Due to the coronavirus pandemic, The Michael J. Fox Foundation’s (MJFF) Tour de Fox Cycling Series has shifted gears but is still pedaling forward. On Saturday, August 29, cyclists located near the in-person events scheduled to take place in the Pacific Northwest, Wine Country and Atlanta are uniting with participants located all over the globe to take part in a unified virtual ride.
Since 2016, the Tour de Fox Series has gathered thousands of cyclists and supporters in California, British Columbia, South Carolina, Ohio, New Jersey, Texas and Georgia. Now, those that were unable to participate in a local event— due to availability or proximity — have an opportunity to join this incredible Tour de Fox community. In this four-part blog series, MJFF asked participants from local Tour communities and beyond about why they committed to the virtual Tour de Fox ride on August 29.
First up, meet Kathe Friel of Orinda, California. Since 2018, Kathe has participated in the Tour de Fox Wine Country ride as captain of Team Friel. Already Team Friel has raised over $15,000 this year, 100 percent of which goes directly to MJFF’s high-impact research programs.
MJFF: Why did you get involved in the Tour de Fox Series?
KF: I first heard about The Michael J. Fox Foundation (MJFF) when I was diagnosed with Parkinson’s disease (PD) three years ago. A friend introduced me to Steve Greenfeld who also has PD and has been involved with fundraising for the Foundation for several years. He told me it was the best thing he ever did after he was diagnosed. I knew I needed a community support system and was looking to connect with others like me who are active and want to do something positive about having Parkinson’s disease. Being a long-time avid cyclist who enjoys Sonoma Valley wines, the Tour de Fox Wine Country ride felt like the perfect way for me to get involved!
MJFF: What do you enjoy most about the Tour de Fox Series?

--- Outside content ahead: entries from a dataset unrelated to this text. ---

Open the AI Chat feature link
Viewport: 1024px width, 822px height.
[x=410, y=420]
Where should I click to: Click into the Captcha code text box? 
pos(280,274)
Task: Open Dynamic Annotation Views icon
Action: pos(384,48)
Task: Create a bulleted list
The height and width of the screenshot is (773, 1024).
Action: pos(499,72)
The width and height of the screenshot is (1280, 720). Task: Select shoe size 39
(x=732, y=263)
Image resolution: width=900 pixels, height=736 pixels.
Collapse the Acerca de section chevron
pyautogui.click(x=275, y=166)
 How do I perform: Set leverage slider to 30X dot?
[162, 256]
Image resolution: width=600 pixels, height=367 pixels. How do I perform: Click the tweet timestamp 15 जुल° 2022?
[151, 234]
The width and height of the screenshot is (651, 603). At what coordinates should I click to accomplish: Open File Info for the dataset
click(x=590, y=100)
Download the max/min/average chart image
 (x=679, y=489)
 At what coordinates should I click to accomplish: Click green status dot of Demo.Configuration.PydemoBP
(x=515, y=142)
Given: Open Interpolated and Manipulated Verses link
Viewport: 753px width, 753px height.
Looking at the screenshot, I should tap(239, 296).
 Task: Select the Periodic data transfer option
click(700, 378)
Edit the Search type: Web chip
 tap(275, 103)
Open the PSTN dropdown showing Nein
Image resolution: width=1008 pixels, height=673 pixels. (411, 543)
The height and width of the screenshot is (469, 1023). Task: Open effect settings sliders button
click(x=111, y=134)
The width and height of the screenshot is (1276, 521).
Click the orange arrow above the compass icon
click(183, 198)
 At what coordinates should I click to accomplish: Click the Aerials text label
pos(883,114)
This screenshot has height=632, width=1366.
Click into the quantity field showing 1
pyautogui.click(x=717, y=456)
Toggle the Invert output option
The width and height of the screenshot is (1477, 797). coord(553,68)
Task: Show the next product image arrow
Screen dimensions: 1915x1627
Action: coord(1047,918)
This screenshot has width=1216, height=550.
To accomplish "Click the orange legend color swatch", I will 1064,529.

KF: There are so many things I love about the Tour de Fox Wine Country ride. It is a great way to raise funds for a cure while cycling with family and friends in one of the most scenic valleys in the world. But what I enjoy most is the connection I feel with the PD community. As one of the top fundraisers, my husband and I got to attend a lunch at Kendall Jackson with other team members the day before the ride to learn about the research work the Foundation is doing. It is wonderful to meet others who know what it feels like to have PD and to share experiences. It is also inspiring to learn about new treatments in the pipeline as well as advancements in clinical trials made possible by the funds we raise for MJFF. Then, the day of the ride is just the best! The love and support I feel from the entire Tour de Fox community on that day gives me hope for a future without PD.
MJFF: How have you adapted your fundraising in this new virtual environment?
KF: Going virtual this year was initially disappointing. I was so looking forward to riding with all the other teams in Wine Country. I decided to approach it with an attitude of “don’t let the fear of striking out keep you from playing the game.” My family has been amazingly supportive of me in every Tour de Fox event and this year is no different. We all reached out to our Fox community by sending emails and messages through social media. We invited friends who we know enjoy cycling to ride with us and we already have a team of 15 riders. My kids are now working adults (27 and 23) and they have tapped into a new audience of young adults for $10-50 donations. These smaller donations can add up quickly! My daughter figured out that it was easier for many of her friends to donate through Venmo so she does the extra step of logging into the website and filling out the donation form for them. This method alone has raised over $3,000! She was also creative on Instagram telling her followers that if they donated, she would write them a personal Haiku. The donations came flooding in!
MJFF: What are your plans for the virtual ride?
KF: Team Friel has planned a beautiful route near my home in Orinda. It begins in the redwood trees of Canyon and ends with a challenging climb and a view of the Bay and the Golden Gate Bridge. It was also important to me to find a venue afterwards where we could celebrate while practicing social distancing. We reserved an outside space at a local brewery in Moraga so we can gather safely and enjoy a lunch together. In addition, each year we design fun swag with Benefit Marketing to get people excited for the ride, including visors, water bottles and jerseys with our team logo. This year we made Team Friel hats and Benefit Marketing is donating bandannas for after the ride (which can also serve as masks!).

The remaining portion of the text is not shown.